The other thing to say about this is the fact that these patients are in remission but without having had a further line of consolidation. So some people argue that maybe a bone marrow transplant or a second bone marrow transplant might be indicated if you do manage to achieve a remission with a CAR T. But in our hands to date there have been very few of these patients have actually had a bone marrow transplant and we’ve got five or six of them who are over the twelve month mark without having had another line of treatment. So watch this space, I guess we’re watching the patients’ progress on this but we’re very encouraged to date by what we see.

What we’ve learned from this study to date is the fact that the manufacturing method, the in-house semi-automated manufacturing method seems to be pretty good. It makes a good product, it’s got lots of memory T-cells and it seems to expand really nicely in the patients. So, really nice persistence of the CAR Ts which we think is probably helping to protect patients against the risk of relapse downstream. Really, of note, the fact that it was very tolerable from the safety perspective so patients weren’t getting very severe cases of CRS and neurotoxicity. In fact, when neurotoxicity arose it responded really quickly to steroid treatment and that’s very reassuring for us.

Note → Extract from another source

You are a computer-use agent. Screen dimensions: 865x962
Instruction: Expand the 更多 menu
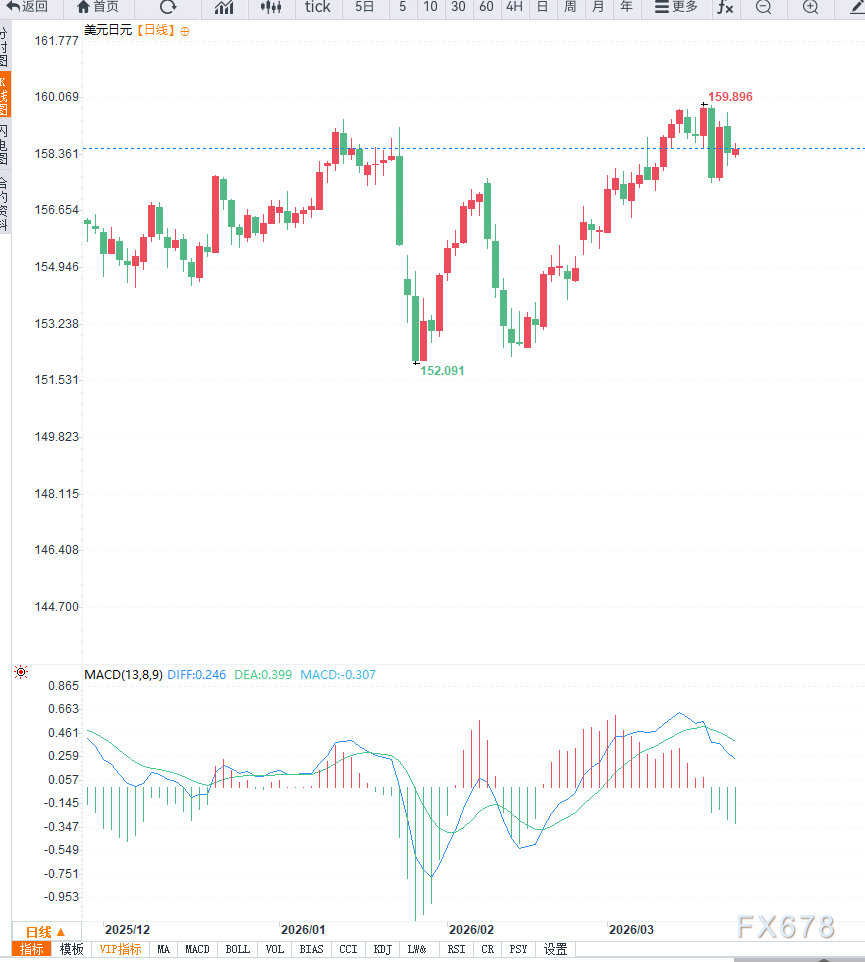click(676, 7)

From the point of view of efficacy, 84% of our patients achieved a complete response to treatment at one month. It just appears to be durable – as I say, 58% are disease free at a median of twelve months. So with this information we hope to invoke a global phase II study. We’re looking at taking this to a bigger population of patients where the manufacturing will no longer be done by my small team at UCL but will be done on a bigger scale. Hopefully we’ll just get to confirm these findings and perhaps be able to offer something to adult patients with ALL who really don’t have many other treatment options available.

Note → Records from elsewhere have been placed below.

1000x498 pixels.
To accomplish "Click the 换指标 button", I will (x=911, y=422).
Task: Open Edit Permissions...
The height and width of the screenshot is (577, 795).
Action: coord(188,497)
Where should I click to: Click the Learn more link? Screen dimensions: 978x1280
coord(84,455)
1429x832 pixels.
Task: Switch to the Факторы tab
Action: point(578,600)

What are you looking at working towards in the future?

We’re also looking at CD19/22. Because the thing with ALL, one thing that people always want is to optimise the CAR T-cell product itself and we’re looking at lots of different manufacturing technologies and additives to be able to make the CAR expand even more and to essentially enable even greater persistence. We’re aware of the fact that on this study, and like any study targeting a single antigen, that antigen escape is one of the Achilles heels of the treatment. So there have been three instances of CD19 negative relapse in this study so my next plan is to try to create a CD19/22 study to see whether or not we can try to prevent those CD19 negative relapses from happening. So we’ve got manufacturing progression and we’ve also got this antigen targeting approach to try to minimise CD19 negative, that’s our big next agenda point.